As with media produced by any marginalized group (including women), the history of LGBTQIA+ publications is so rich and layered and nuanced that I couldn’t begin to capture it here. In addition, I (Natalie) am a cisgender hetero woman — I have a very clear privilege in our society, and I take seriously my responsibility (and privilege!) as an ally to loved ones and strangers who do not fit neatly into boxes.
That said, even a brief scroll through this Wikipedia list of “LGBT periodicals” will show you how global and varied these hundreds of publications are. The list is of course not comprehensive. Literary journals such as Lassacarus and Respa and Vetch occupy a whole other domain; Danielle also flagged On Our Backs, the first women-run, 80’s erotica magazine based in San Francisco and wrote about gay audiences in our Playgirl issue.
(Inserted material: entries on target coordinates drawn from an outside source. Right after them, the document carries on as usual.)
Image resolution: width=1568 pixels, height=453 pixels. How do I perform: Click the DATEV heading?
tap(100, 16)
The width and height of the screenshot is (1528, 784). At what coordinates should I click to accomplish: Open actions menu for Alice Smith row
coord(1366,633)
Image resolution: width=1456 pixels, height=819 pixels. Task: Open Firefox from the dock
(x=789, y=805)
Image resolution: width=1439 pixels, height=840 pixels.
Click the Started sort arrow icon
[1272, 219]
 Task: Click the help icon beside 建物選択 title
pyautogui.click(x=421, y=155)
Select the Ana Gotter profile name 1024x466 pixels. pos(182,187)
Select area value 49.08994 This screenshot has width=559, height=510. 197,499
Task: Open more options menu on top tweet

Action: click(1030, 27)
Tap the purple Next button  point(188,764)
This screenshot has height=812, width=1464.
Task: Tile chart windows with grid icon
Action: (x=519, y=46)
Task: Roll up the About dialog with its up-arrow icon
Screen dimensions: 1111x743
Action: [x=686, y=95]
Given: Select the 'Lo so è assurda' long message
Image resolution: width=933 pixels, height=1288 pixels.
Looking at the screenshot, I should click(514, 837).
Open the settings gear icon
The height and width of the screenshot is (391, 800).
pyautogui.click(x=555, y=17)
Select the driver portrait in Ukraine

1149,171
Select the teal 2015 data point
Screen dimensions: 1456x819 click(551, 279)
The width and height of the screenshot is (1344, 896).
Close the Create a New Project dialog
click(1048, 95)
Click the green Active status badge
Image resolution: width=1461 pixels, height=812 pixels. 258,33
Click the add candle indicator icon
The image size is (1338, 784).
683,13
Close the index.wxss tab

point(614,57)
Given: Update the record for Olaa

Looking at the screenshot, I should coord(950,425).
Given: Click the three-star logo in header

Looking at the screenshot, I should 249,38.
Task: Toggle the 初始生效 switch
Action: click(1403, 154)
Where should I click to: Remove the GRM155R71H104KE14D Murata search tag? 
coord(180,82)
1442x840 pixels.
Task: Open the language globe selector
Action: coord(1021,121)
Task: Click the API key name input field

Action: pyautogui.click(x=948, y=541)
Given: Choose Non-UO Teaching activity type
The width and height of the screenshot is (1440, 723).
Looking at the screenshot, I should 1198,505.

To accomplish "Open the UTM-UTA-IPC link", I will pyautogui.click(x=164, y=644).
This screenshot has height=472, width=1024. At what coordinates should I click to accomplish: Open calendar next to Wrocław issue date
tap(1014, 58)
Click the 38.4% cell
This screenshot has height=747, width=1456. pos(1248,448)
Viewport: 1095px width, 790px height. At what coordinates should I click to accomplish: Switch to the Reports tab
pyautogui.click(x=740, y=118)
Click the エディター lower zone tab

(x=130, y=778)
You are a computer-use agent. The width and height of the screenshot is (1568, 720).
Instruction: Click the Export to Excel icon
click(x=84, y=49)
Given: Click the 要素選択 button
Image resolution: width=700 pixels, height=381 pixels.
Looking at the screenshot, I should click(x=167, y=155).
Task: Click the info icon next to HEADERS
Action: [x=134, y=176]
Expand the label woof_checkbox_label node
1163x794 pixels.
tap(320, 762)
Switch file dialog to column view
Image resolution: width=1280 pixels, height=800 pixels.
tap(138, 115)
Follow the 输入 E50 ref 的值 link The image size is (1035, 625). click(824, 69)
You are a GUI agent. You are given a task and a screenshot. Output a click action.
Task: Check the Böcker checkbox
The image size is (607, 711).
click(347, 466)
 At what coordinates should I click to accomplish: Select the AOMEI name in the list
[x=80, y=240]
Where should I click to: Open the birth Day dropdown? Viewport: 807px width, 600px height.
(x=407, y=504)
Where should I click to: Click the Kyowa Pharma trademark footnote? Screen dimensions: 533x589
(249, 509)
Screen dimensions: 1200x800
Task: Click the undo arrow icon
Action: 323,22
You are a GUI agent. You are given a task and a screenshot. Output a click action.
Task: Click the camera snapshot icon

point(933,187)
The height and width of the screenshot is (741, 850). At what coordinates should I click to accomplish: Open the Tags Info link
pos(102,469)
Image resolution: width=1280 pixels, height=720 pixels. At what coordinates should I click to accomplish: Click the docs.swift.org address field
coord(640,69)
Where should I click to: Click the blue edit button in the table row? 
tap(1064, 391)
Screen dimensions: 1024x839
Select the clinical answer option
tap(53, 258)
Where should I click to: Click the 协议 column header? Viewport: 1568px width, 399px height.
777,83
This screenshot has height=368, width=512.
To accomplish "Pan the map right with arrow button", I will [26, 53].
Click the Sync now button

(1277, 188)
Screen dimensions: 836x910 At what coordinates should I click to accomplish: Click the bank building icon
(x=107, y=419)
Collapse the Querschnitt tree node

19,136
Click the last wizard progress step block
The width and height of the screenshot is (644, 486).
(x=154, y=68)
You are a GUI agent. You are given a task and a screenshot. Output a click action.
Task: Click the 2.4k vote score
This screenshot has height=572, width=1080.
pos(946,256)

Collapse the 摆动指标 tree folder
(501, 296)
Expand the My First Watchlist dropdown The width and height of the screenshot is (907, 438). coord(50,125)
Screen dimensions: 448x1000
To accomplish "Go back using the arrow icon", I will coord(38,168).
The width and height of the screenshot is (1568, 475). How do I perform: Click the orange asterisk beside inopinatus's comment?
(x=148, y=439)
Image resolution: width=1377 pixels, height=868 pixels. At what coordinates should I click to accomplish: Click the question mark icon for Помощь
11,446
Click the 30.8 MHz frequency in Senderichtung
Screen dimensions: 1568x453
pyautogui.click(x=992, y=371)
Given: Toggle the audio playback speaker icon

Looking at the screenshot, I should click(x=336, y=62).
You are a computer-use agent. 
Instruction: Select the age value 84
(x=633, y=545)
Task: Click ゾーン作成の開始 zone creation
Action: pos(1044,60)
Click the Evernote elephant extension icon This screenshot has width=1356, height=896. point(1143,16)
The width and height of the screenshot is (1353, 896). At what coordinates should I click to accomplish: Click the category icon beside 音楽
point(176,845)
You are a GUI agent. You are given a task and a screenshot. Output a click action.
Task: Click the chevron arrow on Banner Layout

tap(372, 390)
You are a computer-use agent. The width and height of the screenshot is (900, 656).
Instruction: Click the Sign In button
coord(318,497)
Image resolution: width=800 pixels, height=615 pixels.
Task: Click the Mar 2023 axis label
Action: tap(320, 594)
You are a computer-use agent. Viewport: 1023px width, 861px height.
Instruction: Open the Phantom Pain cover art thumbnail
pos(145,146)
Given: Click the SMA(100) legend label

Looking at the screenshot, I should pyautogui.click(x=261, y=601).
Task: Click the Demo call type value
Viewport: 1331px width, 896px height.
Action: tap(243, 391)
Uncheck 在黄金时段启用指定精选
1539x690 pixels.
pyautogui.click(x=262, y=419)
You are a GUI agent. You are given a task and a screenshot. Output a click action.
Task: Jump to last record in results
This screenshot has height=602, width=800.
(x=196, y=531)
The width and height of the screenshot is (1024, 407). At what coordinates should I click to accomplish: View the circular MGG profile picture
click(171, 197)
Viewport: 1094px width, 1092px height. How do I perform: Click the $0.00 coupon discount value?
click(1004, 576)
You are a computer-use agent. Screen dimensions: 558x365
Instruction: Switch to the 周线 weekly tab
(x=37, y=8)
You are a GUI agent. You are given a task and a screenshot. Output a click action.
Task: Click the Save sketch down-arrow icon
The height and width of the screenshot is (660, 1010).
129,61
What’s also striking is the will of the people who started these bygone publications. Take for instance, Edythe Eyde who risked jail to found Vice Versa, a lesbian magazine published between 1947 and 1948. Eyde wrote under the pseudonym “Lisa Ben” (get it?) and physically passed out copies of her magazine on the streets of Los Angeles. Eyde recalled decades later: “I would also say to the girls as I passed the magazines out, ‘Now when you get through with this, don’t throw it away. Pass it on to another gay gal.” Eyde helped set the foundation for publications like The Advocate and Autostraddle for women today.
The advancement of rights for LGBTQIA+ folk in America has been slow, and much of that progress is tied to media representation and visibility of the community. I got to cover New York’s Pride in 2014 for NBC News right after the Defense of Marriage Act was passed, and the larger cultural attitude then already seems quaint now. Only last year, California became the first state to approve “LGBT-inclusive textbooks,” which gives me hope for future generations, without sacrificing the urgency to continue demanding change for ours.
In 2018, there’s a greater expectation in media to hire the right people to properly tell sensitive stories (see: Jezebel on The Atlantic’s coverage of detransitioning) — and there’s Twitter to call out a publication that screws up. On the flip side, creators of media must avoid tokenization of individual people or the assumption that members of a certain community want to share their deepest traumas for public consumption.
This year, feel free to join me in reading and supporting publications made for the LGBTQIA+ community. I’m not queer, but why shouldn’t I read Autostraddle to better understand people who are different from me? I find it makes for better conversation, better arguments, better relationships and better understanding of what my role is in this dependably changing world.